The views here attempt to provide a good representation of the eastern shores of Hertford Island. Photo #1 shows some detail of the protruding points seen at the far left of photo #2.
Here, the action of the erosion appears to extend only about halfway up the island; the top is covered in protective grass that holds the soil in place; for the most part, only where the water is able to reach does one see bare rocks and rubble. Note the clumps of grass at the right of the photo #2 that look very similar to those above; I would hazard a guess that these were once attached to those at the top and have since been brought down by the rocks below them having given way: note the piles of rubble as well to the left, strengthening this hypothesis.

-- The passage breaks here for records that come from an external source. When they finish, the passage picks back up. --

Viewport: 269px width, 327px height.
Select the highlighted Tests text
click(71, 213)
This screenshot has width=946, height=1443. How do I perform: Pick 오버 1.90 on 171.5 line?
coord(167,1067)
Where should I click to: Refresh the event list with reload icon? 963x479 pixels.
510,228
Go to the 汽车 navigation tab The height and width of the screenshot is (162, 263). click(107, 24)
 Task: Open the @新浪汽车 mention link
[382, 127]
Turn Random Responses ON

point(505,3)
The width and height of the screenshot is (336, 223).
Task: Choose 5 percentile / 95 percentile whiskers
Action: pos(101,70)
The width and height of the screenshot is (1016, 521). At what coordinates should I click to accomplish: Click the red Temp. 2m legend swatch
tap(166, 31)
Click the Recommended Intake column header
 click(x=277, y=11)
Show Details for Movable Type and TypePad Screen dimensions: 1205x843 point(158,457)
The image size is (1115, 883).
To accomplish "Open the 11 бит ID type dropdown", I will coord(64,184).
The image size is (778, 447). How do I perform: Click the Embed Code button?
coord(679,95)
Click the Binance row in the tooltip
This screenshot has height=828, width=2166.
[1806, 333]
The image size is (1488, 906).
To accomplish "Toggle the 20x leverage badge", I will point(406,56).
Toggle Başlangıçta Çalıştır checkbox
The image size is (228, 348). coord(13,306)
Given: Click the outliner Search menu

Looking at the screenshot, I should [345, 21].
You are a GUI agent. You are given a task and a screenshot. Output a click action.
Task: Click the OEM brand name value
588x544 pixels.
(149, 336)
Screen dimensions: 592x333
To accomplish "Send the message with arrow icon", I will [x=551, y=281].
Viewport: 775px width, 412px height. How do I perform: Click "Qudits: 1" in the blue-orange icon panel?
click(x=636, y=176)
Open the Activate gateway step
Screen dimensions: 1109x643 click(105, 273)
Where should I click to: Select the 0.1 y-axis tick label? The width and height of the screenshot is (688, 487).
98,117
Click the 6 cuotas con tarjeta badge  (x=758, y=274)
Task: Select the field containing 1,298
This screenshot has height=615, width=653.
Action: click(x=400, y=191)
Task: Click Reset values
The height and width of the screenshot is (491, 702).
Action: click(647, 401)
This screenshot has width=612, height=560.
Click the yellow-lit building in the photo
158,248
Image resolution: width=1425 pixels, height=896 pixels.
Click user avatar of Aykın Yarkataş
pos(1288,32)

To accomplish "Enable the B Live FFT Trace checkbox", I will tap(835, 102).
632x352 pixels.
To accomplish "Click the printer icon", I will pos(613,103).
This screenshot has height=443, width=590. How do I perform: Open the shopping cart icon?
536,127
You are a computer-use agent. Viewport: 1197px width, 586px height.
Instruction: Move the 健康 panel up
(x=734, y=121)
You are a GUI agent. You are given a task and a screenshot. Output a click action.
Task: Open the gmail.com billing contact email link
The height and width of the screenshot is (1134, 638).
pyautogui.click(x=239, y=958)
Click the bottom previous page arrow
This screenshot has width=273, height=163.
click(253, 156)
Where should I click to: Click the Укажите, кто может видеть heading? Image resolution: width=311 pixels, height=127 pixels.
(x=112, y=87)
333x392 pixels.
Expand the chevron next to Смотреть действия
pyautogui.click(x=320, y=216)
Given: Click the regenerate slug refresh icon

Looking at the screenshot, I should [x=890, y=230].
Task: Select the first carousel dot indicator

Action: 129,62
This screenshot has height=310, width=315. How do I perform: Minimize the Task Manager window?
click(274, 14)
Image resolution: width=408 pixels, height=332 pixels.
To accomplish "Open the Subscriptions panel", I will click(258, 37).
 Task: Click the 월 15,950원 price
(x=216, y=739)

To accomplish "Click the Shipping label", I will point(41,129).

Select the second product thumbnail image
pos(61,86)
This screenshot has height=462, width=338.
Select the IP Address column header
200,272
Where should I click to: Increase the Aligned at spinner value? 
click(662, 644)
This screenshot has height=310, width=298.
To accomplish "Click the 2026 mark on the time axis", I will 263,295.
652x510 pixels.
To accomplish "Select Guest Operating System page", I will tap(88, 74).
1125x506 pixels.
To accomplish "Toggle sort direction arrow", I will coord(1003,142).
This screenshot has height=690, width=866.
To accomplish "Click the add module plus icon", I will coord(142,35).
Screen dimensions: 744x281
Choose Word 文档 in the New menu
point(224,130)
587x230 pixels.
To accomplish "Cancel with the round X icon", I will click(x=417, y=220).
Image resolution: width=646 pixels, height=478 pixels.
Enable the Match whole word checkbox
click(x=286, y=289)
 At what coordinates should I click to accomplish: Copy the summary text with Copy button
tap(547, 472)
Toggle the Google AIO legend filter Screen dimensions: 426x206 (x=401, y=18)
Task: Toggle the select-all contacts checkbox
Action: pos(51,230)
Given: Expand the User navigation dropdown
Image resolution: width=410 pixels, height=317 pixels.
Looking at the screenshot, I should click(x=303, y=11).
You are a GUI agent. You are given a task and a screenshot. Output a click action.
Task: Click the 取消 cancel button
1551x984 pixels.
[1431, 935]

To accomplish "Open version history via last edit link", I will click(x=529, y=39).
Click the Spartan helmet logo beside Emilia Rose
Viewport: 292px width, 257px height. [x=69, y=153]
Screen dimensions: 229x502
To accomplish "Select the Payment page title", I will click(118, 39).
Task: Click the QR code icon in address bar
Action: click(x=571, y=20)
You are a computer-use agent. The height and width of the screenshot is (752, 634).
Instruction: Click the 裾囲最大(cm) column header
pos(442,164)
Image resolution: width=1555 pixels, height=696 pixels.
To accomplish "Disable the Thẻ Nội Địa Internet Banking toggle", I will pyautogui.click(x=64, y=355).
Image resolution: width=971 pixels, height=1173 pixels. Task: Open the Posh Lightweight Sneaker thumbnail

Guano is seen all over these islands; sometimes, as in photo #1, it can be very difficult to distinguish the underlying rock from the bird deposits. Notice, for example, the left part of the point in the foreground of photo #1, where the white coloration slides down the rock to the water level, where it is covered over with algæ growing on it. Likewise, alternating stripes are seen in the slanting rock above the eroded cave just right of the centre of photo #1. Initially, I thought that this was evidence of the marbleization encountered in rocks elsewhere in Cape Breton, notably at Green Cove along the Cabot Trail, where an interpretive panel tells us that its
rocks were once hot molten liquid. Here dark grey gneisses (pronounced “nices”) and pink and white granites were formed. The gneisses cooled and solidified quickly, forming fine-grained rock. The granites cooled more slowly, creating larger crystals. You can see clear quartz, pink and white feldspar and shiny black and white mica in the granites.
Over time, these rocks cracked under the pressures of a shifting earth. Into the cracks flowed molten rock, creating the criss-cross patterns on the headland. These intruding rock lines, called dykes, are younger than the enclosing rock. Some dykes are older than others.
After some study of these markings and others elsewhere on these two islands, I now think that those seen here are not actually embedded in the rocks, but are superimposed on top, i.e., they are guano. The clue is that the criss-cross patterns seen at Green Cove are missing; what one sees here are mostly vertical stripes or stripes painted by the force of gravity.
The marks on the back wall of the cave in photo #1, however, are unambiguously guano produced by birds nesting on the tops of the rocks there (in the uncompressed original, two eagles be espied sitting there).